What to produce: Return, unchanged and with no pictures, the lines below from the very first through the one that contains "Open the three-dot menu beside search bar".
++++ Dataset ++++
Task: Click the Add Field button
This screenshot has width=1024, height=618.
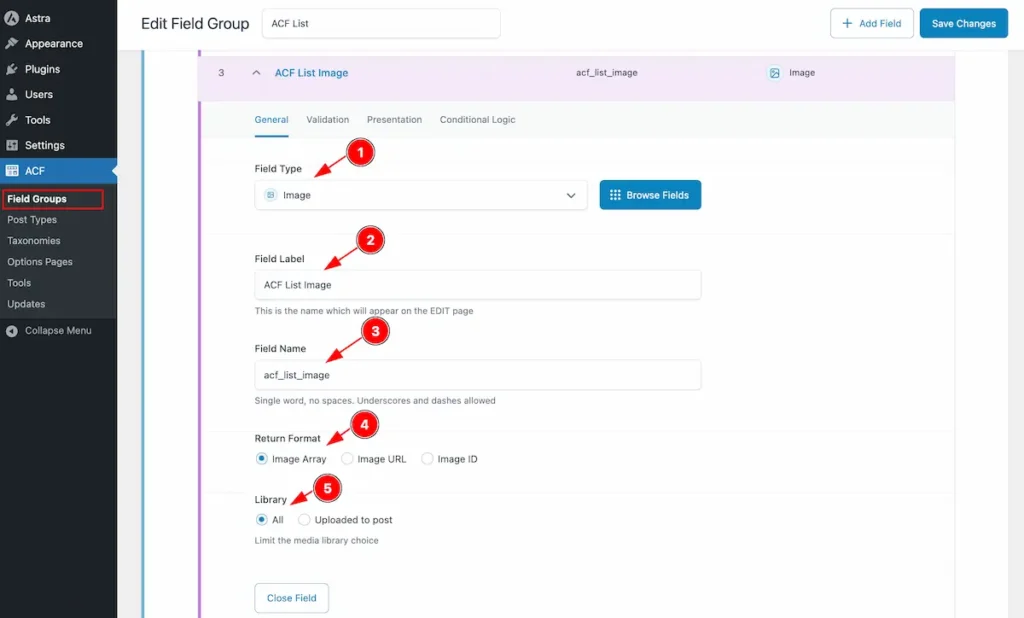Action: pos(871,23)
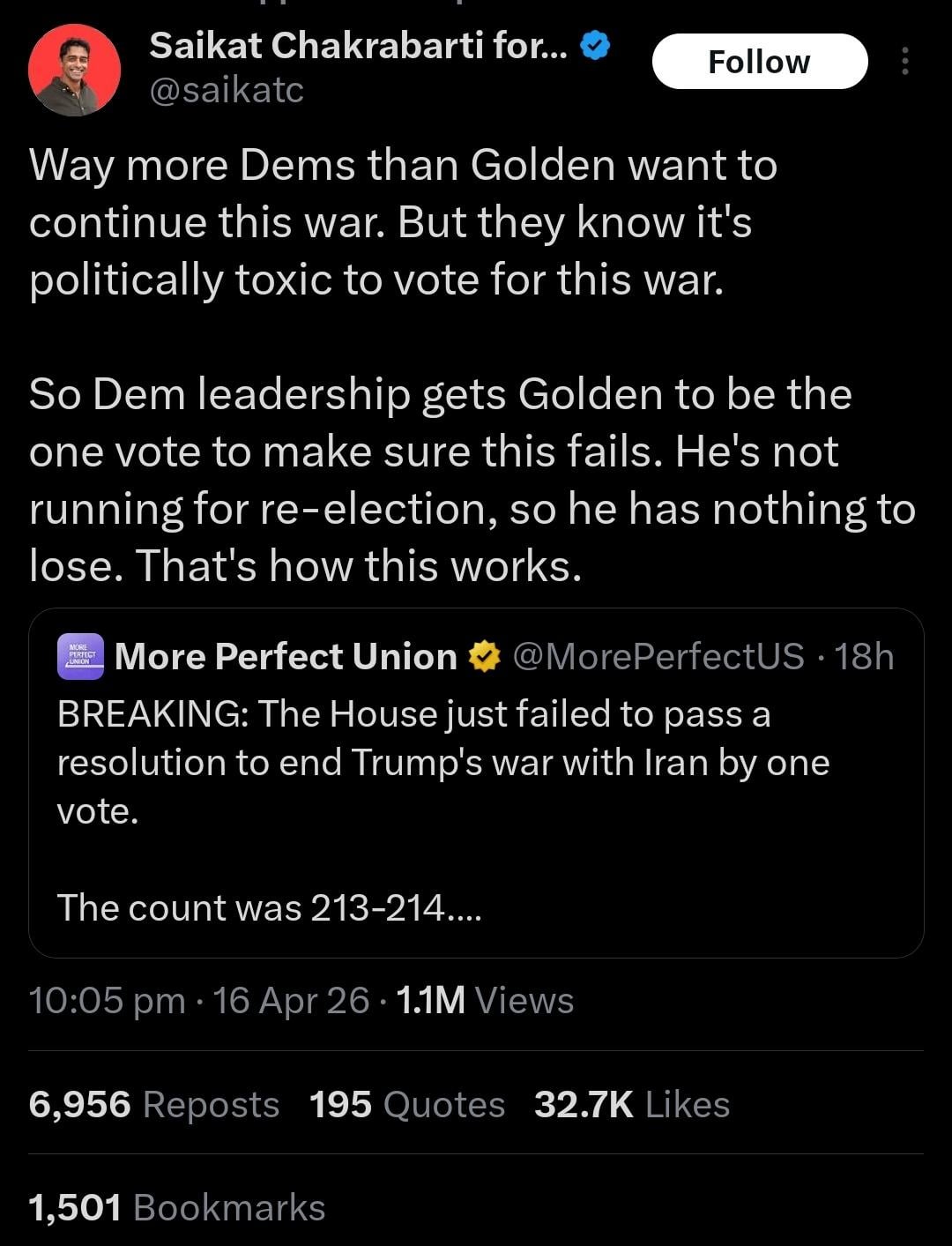Tap the blue verified badge
Image resolution: width=952 pixels, height=1246 pixels.
tap(596, 45)
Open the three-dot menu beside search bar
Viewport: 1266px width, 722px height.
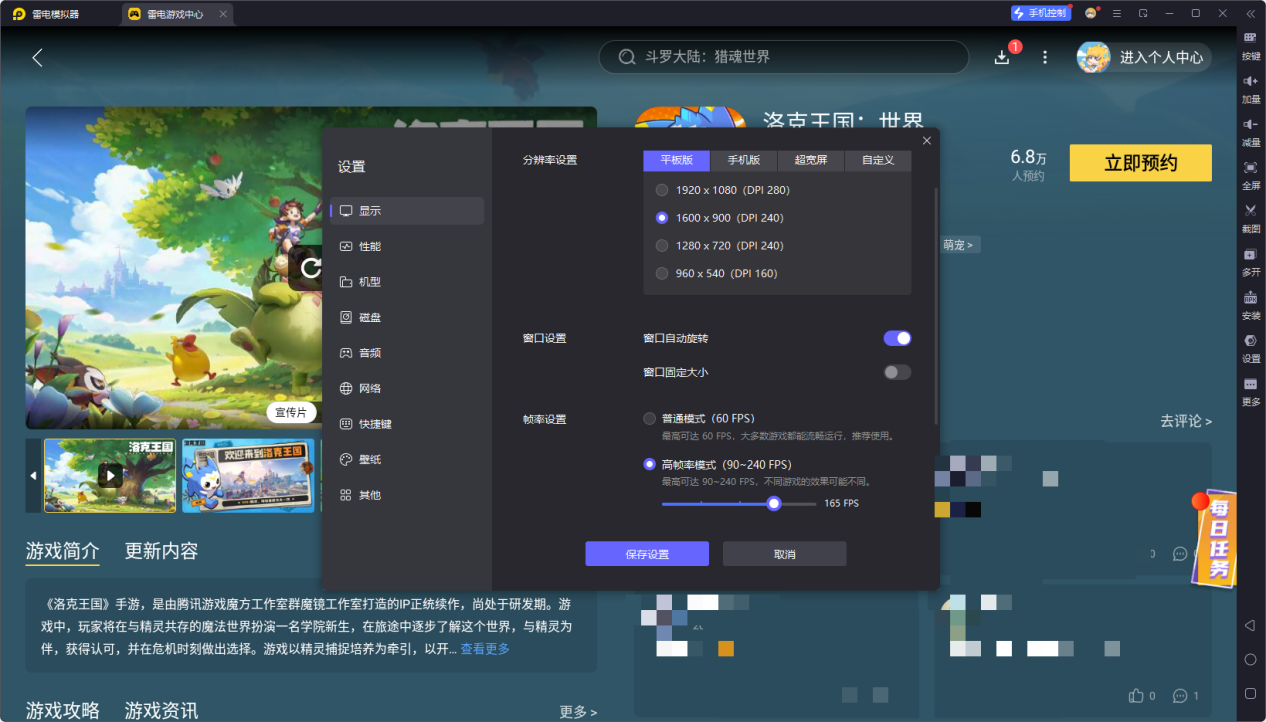[x=1044, y=57]

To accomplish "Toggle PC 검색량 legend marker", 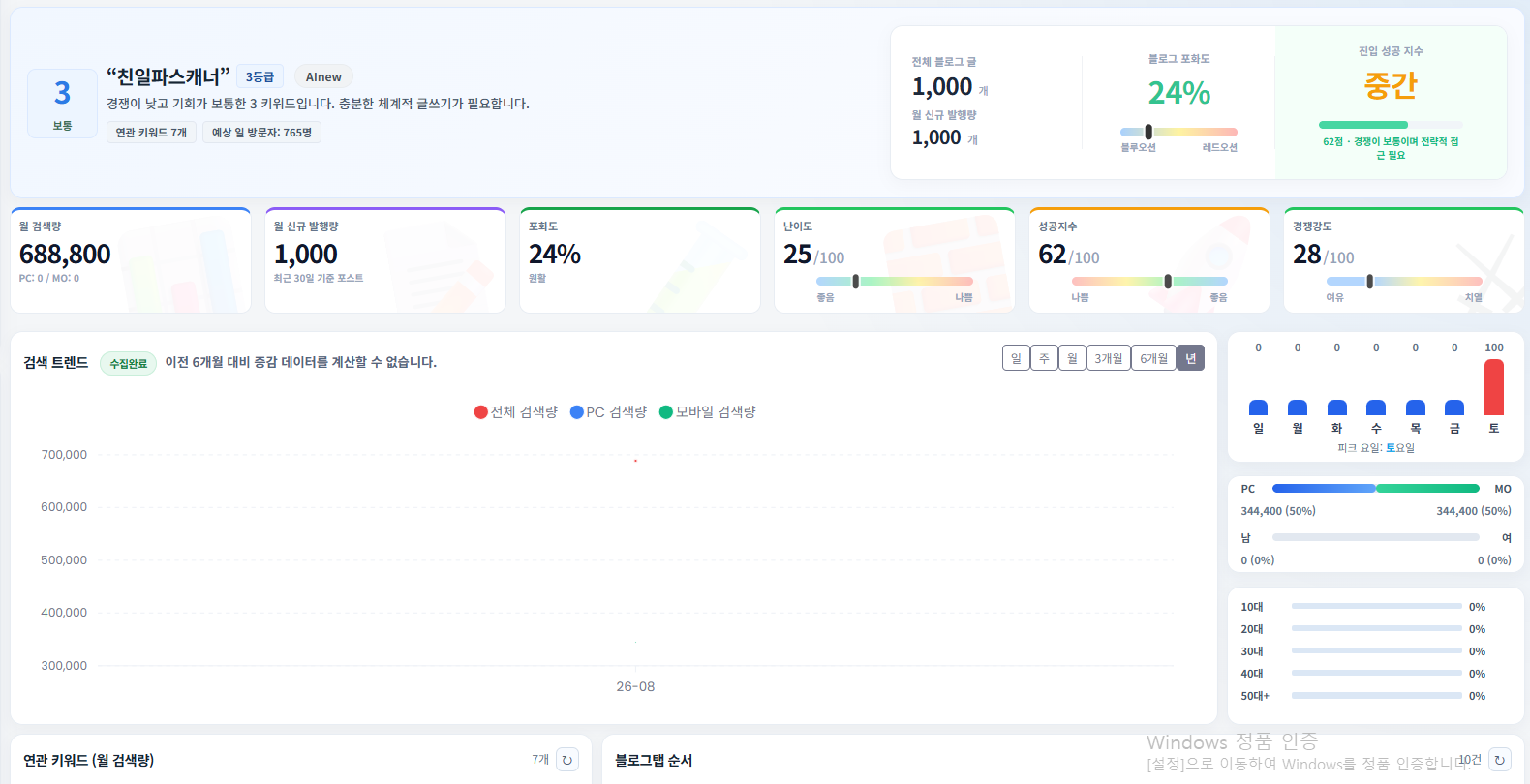I will tap(609, 411).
++++
Task answer:
Task: Click the Add Field button
This screenshot has width=1024, height=618.
Action: pos(871,23)
Tap the blue verified badge
Image resolution: width=952 pixels, height=1246 pixels.
tap(596, 45)
Open the three-dot menu beside search bar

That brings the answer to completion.